The compensations can also be taken directly from the borrower’s bank account through Automated Clearing House (ACH) payments. By this logic, small-scale businesses with low credit and debit sale rates can also qualify for MCA if they opt for ACH repayments.
Borrowable MCA amounts range from a few thousand dollars to over two hundred thousand dollars. Irrespective of the rented sum, the payback time is usually very brief. In most cases, it is about 18 months or so.
Advantages of MCAs:
MCA has several benefits, some of which are:
Easy Application Process: MCA requires a fast application process, and borrowing money can be done within a day. It’s also easy to qualify because, in this case, the credit history of the loan is less significant than the sales history.
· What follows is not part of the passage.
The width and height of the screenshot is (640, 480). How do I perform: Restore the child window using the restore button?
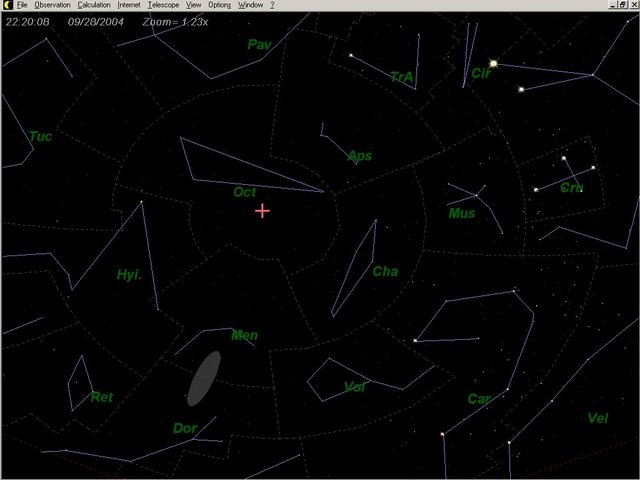pos(621,5)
Flexibility: MCAs allow a variety of payment plans and methods and allow borrowers to use the funds as they see fit. Since payments depend on a percentage of daily transactions, debtors do not need to pay back if they have low income. This results in cash flow problems that can lead the business into deeper debt.
No collateral: MCA loans are unsecured, meaning they do not bind the borrower to any collateral. For businesses with limited assets, this feature is a boon.
Disadvantages of MCAs:
Disadvantages of MCAs include:
Potential Cash Flow Problems: MCAs require a certain amount of the borrower’s future sales to be dedicated to repaying the amount borrowed. This results in cash flow being dispensed with which can lead to deeper debt for the business.
Relatively Higher Costs: The cost of obtaining an MCA, as a factor rate rather than an interest rate, is much higher than for many other types of funding. Factor rates are not period dependent, and as such, paying in advance does not help save money.